This is a web application to compare tweets between two different users. The app is live at http://twitoff.stromsy.com.
Adding Users
The right hand of the home page contains a list of loaded twitter accounts and an option to add or update twitter accounts. Adding a new twitter account will retrieve up to 200 of the account’s most recent tweets (the most recent 200 tweets minus replies) and then call basilica.ai’s API to get embeddings (that is, convert each tweet into an array of floats). The text and embedding of each tweet is stored in a postgresql db. If the user enters the name of a twitter account that is already added, the app does the same thing but adds more tweets in addition to the ones already loaded.
Comparing Users
The left hand of the homepage allows the user to select two twitter accounts (out of the loaded accounts), and also enter text of a hypothetical tweet. The app will train an sklearn LogisticRegression on the embeddings of the two twitter accounts’ tweets. It will then call the basilica.ai API to retrieve embeddings for the hypothetical tweet, and use the embeddings to predict which twitter account would be more likely to tweet it. The results are then returned to the user.
Cache
Since training models is a relatively expensive operation, we cache models using Redis.

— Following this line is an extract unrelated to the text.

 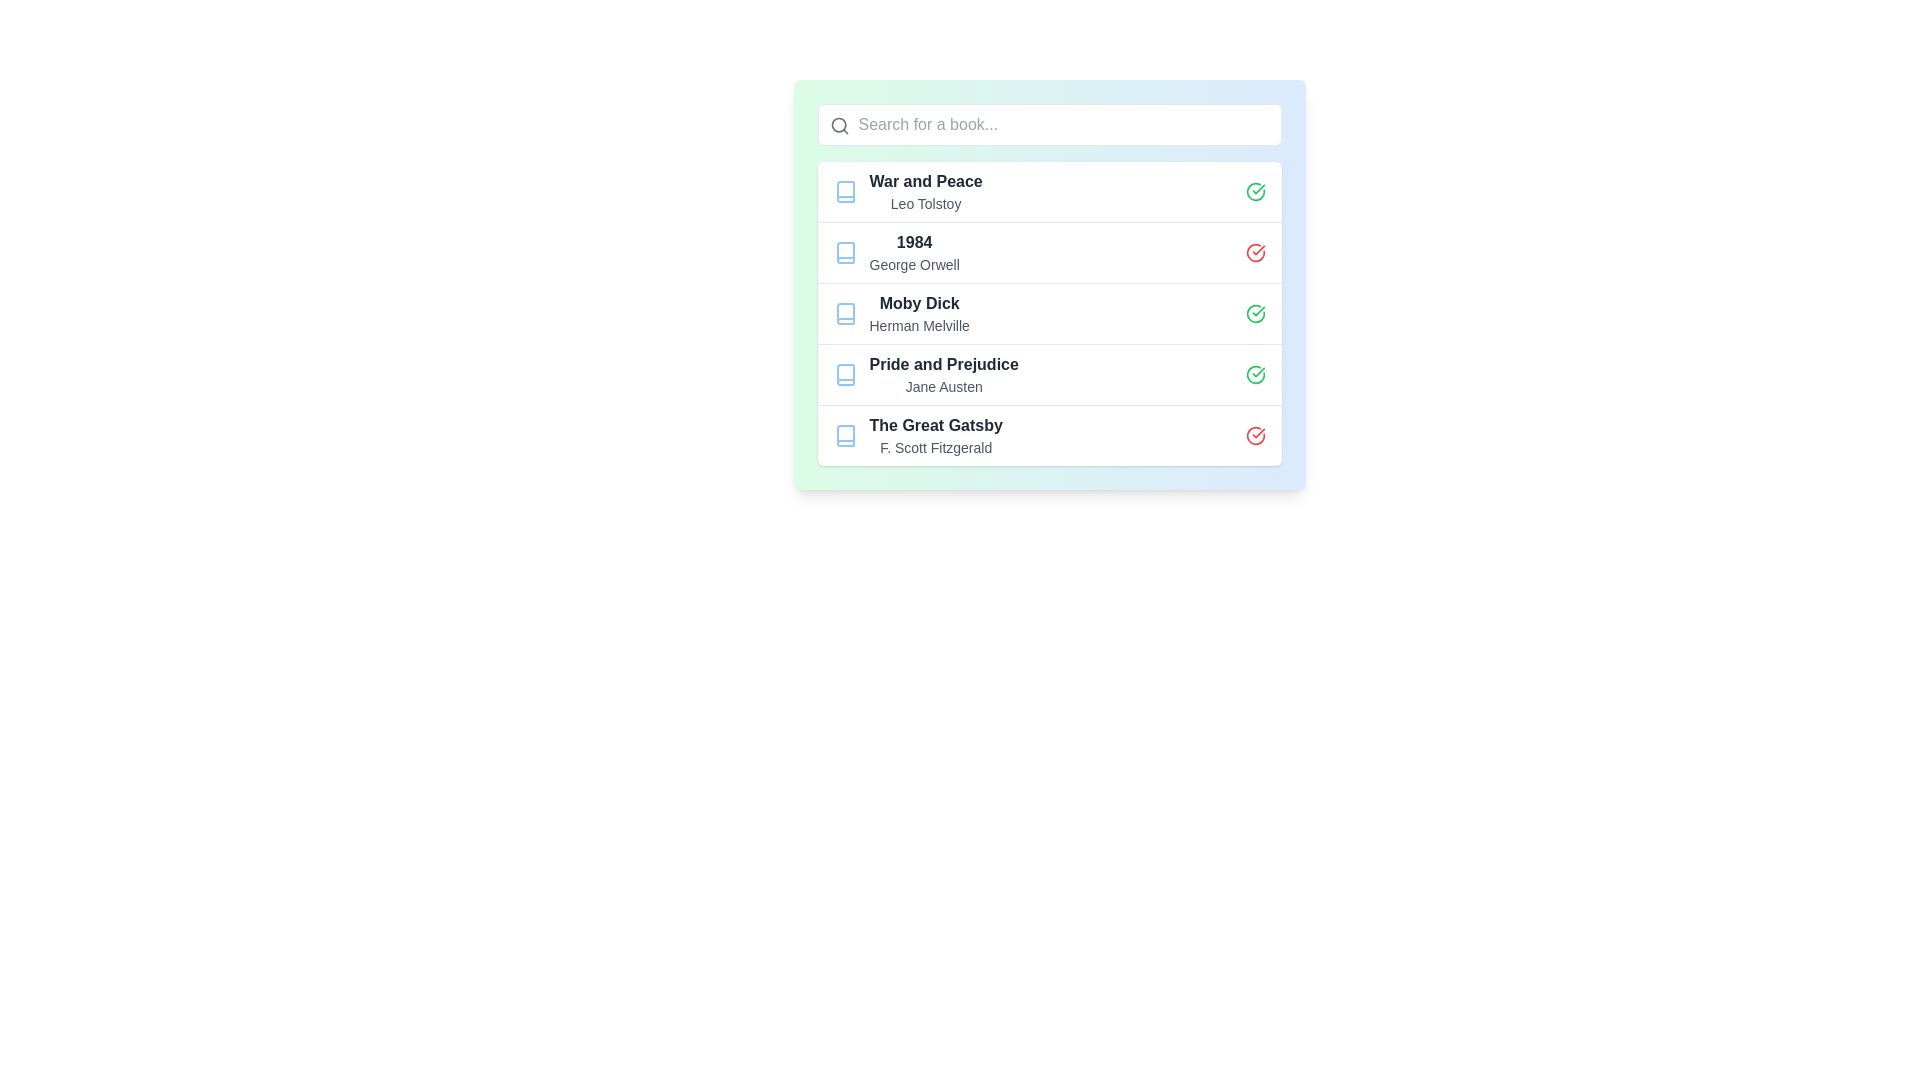 I want to click on the text label displaying the title and author of the book, located in the fifth position from the top, between a blue book icon and a red circular icon, so click(x=935, y=434).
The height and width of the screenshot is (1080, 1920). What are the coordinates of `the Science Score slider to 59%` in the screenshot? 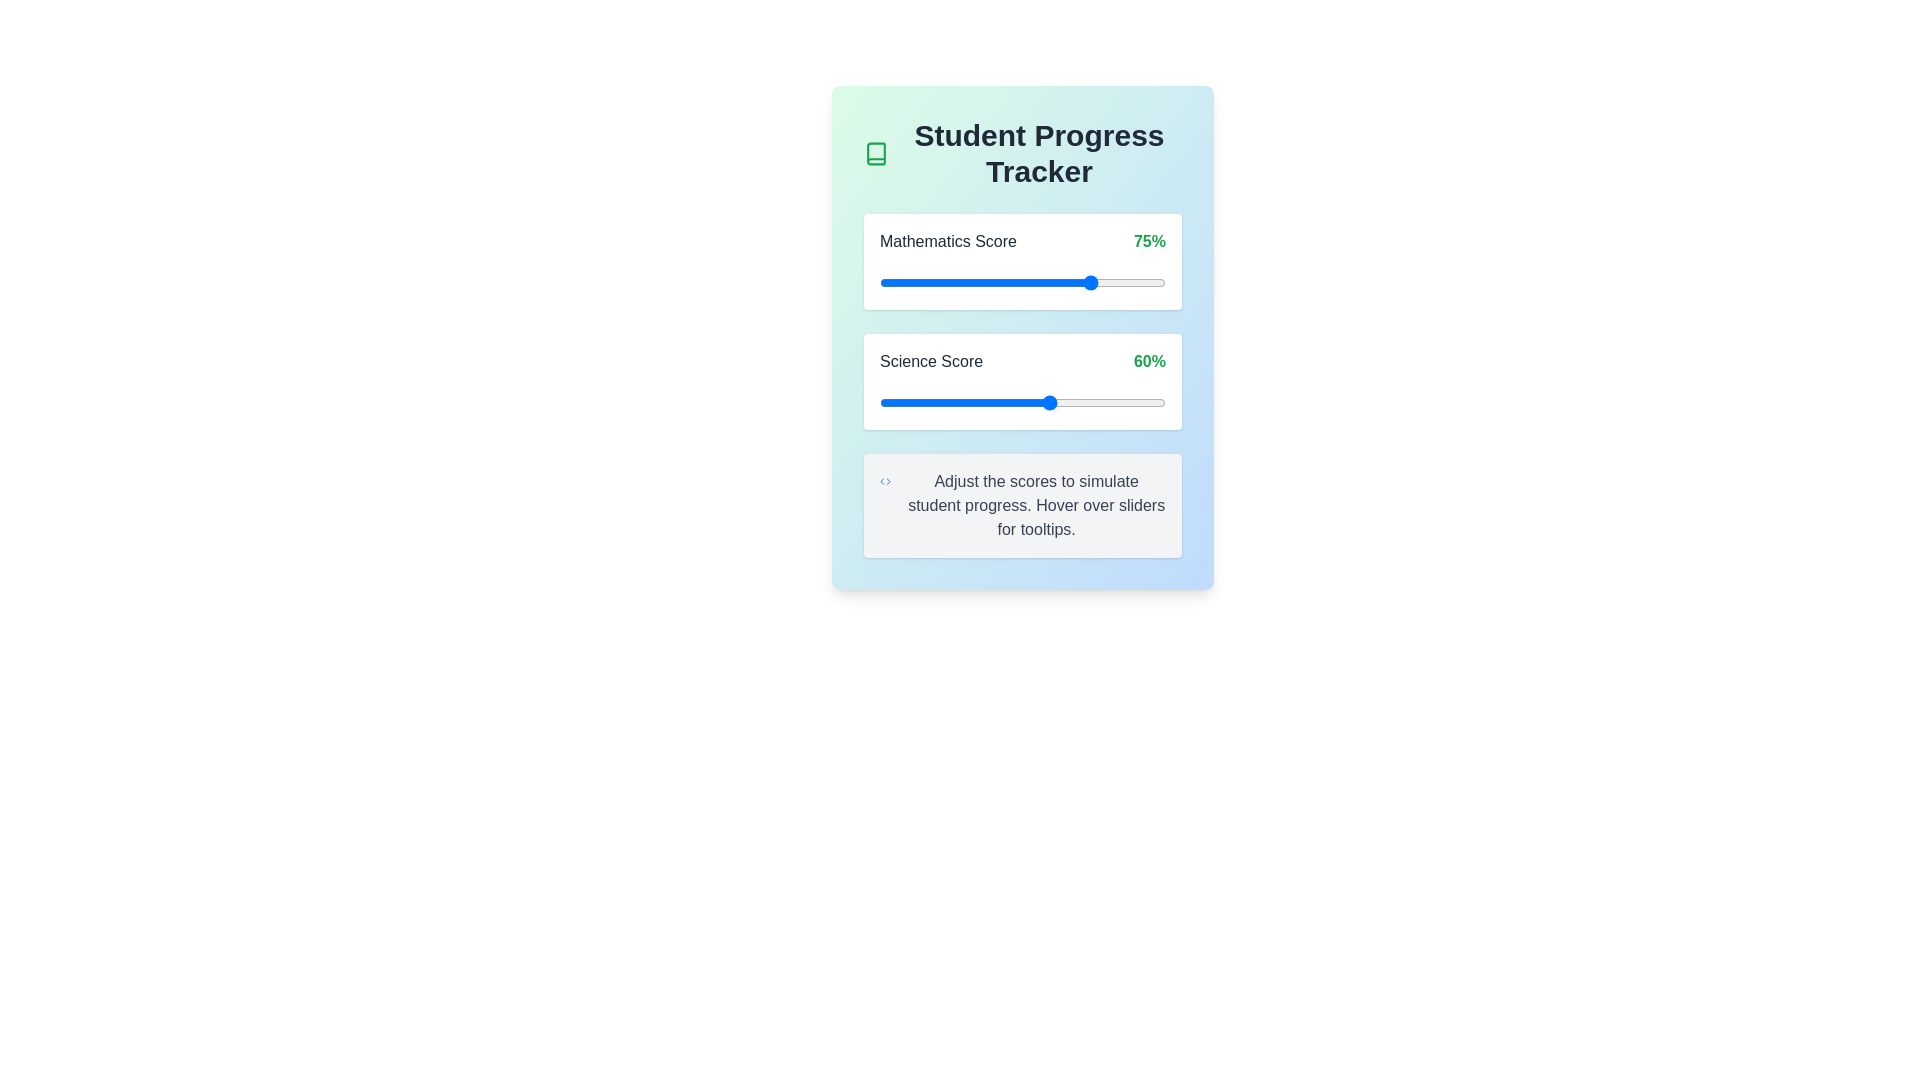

The redis key is the username of the account with the lesser twitter id, concatenated with an “@”, concatenated with the username of the account with the greater. twitter id.
if user1.id > user2.id:
user1, user2 = user2, user1
key = user1.username + "@" + user2.username
When a model is stored, it is simply pickled and stored as a bytes object. A list of cached models is shown on the home page of the app.
Nature of the Project
This is a toy prototype for instructional purposes.